(Supplied information begins)

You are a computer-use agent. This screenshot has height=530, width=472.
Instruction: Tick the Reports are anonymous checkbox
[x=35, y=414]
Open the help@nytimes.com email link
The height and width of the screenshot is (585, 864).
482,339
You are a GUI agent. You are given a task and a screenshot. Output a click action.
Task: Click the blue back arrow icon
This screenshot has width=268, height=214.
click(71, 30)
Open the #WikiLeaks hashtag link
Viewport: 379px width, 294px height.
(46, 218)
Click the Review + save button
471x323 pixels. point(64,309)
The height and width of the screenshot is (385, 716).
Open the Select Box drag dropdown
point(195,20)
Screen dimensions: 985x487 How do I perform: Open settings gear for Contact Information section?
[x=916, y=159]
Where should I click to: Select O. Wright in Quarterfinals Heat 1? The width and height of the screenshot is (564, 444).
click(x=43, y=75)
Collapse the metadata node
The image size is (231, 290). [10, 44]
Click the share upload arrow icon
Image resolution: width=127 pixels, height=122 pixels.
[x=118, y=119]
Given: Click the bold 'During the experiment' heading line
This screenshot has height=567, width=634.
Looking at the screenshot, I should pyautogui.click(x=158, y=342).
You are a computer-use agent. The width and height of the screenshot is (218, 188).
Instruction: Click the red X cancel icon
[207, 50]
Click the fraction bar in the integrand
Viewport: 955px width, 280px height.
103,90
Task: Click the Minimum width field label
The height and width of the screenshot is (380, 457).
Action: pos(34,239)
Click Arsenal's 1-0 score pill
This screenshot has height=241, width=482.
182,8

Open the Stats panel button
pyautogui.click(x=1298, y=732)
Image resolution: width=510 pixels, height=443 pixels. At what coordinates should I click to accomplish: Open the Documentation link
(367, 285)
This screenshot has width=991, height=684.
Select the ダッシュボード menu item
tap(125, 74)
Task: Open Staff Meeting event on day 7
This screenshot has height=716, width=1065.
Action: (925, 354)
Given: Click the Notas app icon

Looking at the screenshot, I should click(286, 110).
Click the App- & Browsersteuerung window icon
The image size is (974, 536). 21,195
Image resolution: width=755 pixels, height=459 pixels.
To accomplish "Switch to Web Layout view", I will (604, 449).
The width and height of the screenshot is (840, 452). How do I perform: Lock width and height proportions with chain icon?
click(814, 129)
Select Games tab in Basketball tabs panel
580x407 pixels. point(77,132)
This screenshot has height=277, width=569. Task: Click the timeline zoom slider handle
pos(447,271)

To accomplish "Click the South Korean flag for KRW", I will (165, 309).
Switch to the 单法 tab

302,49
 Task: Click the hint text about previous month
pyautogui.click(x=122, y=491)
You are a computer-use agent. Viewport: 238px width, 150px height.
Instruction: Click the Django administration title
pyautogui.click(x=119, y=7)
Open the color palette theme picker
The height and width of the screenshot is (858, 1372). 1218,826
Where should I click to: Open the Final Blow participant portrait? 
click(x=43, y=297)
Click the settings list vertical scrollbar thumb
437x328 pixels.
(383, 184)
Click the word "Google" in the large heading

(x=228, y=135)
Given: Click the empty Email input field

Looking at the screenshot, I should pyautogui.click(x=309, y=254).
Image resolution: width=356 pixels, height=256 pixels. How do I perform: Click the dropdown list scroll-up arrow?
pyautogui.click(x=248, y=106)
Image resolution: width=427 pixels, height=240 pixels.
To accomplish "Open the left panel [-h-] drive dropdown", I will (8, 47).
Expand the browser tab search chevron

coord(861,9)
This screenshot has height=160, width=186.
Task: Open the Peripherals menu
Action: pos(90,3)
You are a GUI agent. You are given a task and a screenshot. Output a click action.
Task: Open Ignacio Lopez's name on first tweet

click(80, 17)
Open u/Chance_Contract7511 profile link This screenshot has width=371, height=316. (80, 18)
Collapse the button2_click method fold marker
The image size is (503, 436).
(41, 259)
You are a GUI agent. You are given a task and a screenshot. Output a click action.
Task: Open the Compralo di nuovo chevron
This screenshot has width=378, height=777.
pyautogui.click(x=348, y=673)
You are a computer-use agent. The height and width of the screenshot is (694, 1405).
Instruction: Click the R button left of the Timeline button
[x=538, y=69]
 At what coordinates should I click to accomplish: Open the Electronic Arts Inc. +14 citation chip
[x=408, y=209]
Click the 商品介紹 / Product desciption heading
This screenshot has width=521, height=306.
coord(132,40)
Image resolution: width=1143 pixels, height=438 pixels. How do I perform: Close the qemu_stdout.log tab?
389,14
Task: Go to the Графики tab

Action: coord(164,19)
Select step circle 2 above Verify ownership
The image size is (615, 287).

(Supplied information ends)

What is needed: Set down the preceding data verbatim. Every line belongs in the copy.

Worked solution:
You are a computer-use agent. This screenshot has height=530, width=472.
Instruction: Tick the Reports are anonymous checkbox
[x=35, y=414]
Open the help@nytimes.com email link
The height and width of the screenshot is (585, 864).
482,339
You are a GUI agent. You are given a task and a screenshot. Output a click action.
Task: Click the blue back arrow icon
This screenshot has width=268, height=214.
click(71, 30)
Open the #WikiLeaks hashtag link
Viewport: 379px width, 294px height.
(46, 218)
Click the Review + save button
471x323 pixels. point(64,309)
The height and width of the screenshot is (385, 716).
Open the Select Box drag dropdown
point(195,20)
Screen dimensions: 985x487 How do I perform: Open settings gear for Contact Information section?
[x=916, y=159]
Where should I click to: Select O. Wright in Quarterfinals Heat 1? The width and height of the screenshot is (564, 444).
click(x=43, y=75)
Collapse the metadata node
The image size is (231, 290). [10, 44]
Click the share upload arrow icon
Image resolution: width=127 pixels, height=122 pixels.
[x=118, y=119]
Given: Click the bold 'During the experiment' heading line
This screenshot has height=567, width=634.
Looking at the screenshot, I should pyautogui.click(x=158, y=342).
You are a computer-use agent. The width and height of the screenshot is (218, 188).
Instruction: Click the red X cancel icon
[207, 50]
Click the fraction bar in the integrand
Viewport: 955px width, 280px height.
103,90
Task: Click the Minimum width field label
The height and width of the screenshot is (380, 457).
Action: pos(34,239)
Click Arsenal's 1-0 score pill
This screenshot has height=241, width=482.
182,8

Open the Stats panel button
pyautogui.click(x=1298, y=732)
Image resolution: width=510 pixels, height=443 pixels. At what coordinates should I click to accomplish: Open the Documentation link
(367, 285)
This screenshot has width=991, height=684.
Select the ダッシュボード menu item
tap(125, 74)
Task: Open Staff Meeting event on day 7
This screenshot has height=716, width=1065.
Action: (925, 354)
Given: Click the Notas app icon

Looking at the screenshot, I should click(286, 110).
Click the App- & Browsersteuerung window icon
The image size is (974, 536). 21,195
Image resolution: width=755 pixels, height=459 pixels.
To accomplish "Switch to Web Layout view", I will (604, 449).
The width and height of the screenshot is (840, 452). How do I perform: Lock width and height proportions with chain icon?
click(814, 129)
Select Games tab in Basketball tabs panel
580x407 pixels. point(77,132)
This screenshot has height=277, width=569. Task: Click the timeline zoom slider handle
pos(447,271)

To accomplish "Click the South Korean flag for KRW", I will (165, 309).
Switch to the 单法 tab

302,49
 Task: Click the hint text about previous month
pyautogui.click(x=122, y=491)
You are a computer-use agent. Viewport: 238px width, 150px height.
Instruction: Click the Django administration title
pyautogui.click(x=119, y=7)
Open the color palette theme picker
The height and width of the screenshot is (858, 1372). 1218,826
Where should I click to: Open the Final Blow participant portrait? 
click(x=43, y=297)
Click the settings list vertical scrollbar thumb
437x328 pixels.
(383, 184)
Click the word "Google" in the large heading

(x=228, y=135)
Given: Click the empty Email input field

Looking at the screenshot, I should pyautogui.click(x=309, y=254).
Image resolution: width=356 pixels, height=256 pixels. How do I perform: Click the dropdown list scroll-up arrow?
pyautogui.click(x=248, y=106)
Image resolution: width=427 pixels, height=240 pixels.
To accomplish "Open the left panel [-h-] drive dropdown", I will (8, 47).
Expand the browser tab search chevron

coord(861,9)
This screenshot has height=160, width=186.
Task: Open the Peripherals menu
Action: pos(90,3)
You are a GUI agent. You are given a task and a screenshot. Output a click action.
Task: Open Ignacio Lopez's name on first tweet

click(80, 17)
Open u/Chance_Contract7511 profile link This screenshot has width=371, height=316. (80, 18)
Collapse the button2_click method fold marker
The image size is (503, 436).
(41, 259)
You are a GUI agent. You are given a task and a screenshot. Output a click action.
Task: Open the Compralo di nuovo chevron
This screenshot has width=378, height=777.
pyautogui.click(x=348, y=673)
You are a computer-use agent. The height and width of the screenshot is (694, 1405).
Instruction: Click the R button left of the Timeline button
[x=538, y=69]
 At what coordinates should I click to accomplish: Open the Electronic Arts Inc. +14 citation chip
[x=408, y=209]
Click the 商品介紹 / Product desciption heading
This screenshot has width=521, height=306.
coord(132,40)
Image resolution: width=1143 pixels, height=438 pixels. How do I perform: Close the qemu_stdout.log tab?
389,14
Task: Go to the Графики tab

Action: coord(164,19)
Select step circle 2 above Verify ownership
The image size is (615, 287).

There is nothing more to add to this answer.